L’abbraccio del silenzio: il film dedicato a Fabio Giacomelli morto in Patagonia

Una tragedia come tante dell'alpinismo, ma con un finale che ha nella forza e nel coraggio un motivo di orgoglio. Fabio Giacomelli, 51enne alpinista trentino, è morto nel 2010 travolto da una valanga alla base della parete Est del Cerro Torre (Patagonia).

Con lui c'era Elio Orlandi uno dei più conosciuti alpinisti patagonici. Di recente è stata presentata al recente Film Festival di Trento (edizione numero 59) proprio l’opera di Elio Orlandi "L’abbraccio del silenzio", il film dedicato al compagno di tante avventure Fabio.

Orlandi era li con lui. Per tre giorni ha cercato il corpo del compagno, scavando nella neve con le mani, spinto solo dalla forza della disperazione. Quando la sua sonda - infilata invano nella neve ormai mille volte - ha trasmesso in superficie un suono sordo Orlandi ha capito: lì sotto c’era Fabio.

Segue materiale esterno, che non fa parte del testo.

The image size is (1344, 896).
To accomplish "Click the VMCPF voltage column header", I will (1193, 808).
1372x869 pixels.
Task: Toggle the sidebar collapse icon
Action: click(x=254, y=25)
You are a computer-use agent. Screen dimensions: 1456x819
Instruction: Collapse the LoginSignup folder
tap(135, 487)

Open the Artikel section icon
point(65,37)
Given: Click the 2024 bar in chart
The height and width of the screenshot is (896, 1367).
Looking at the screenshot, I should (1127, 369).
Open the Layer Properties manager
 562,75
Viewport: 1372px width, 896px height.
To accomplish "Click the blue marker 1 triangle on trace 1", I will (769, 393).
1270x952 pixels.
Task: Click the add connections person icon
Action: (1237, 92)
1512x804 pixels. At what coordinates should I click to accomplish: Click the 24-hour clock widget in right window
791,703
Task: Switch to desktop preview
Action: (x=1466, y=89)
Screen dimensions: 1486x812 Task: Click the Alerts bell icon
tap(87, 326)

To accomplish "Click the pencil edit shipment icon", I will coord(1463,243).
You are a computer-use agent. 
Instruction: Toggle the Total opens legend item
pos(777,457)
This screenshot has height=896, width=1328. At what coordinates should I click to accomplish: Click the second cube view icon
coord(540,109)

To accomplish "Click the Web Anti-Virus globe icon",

Ma l’impresa eroica, alpinistica e umana, di Orlandi (che vale quanto e forse più della conquista della vetta) non era finita lì. Se il corpo di Giacomelli non fosse stato rimosso, in breve la fitta nevicata lo avrebbe ricoperto. A Orlandi non è rimasta altra scelta che caricare il cadavere e affrontare la discesa. Ore di cammino - solitario e angosciante - fino al campo base.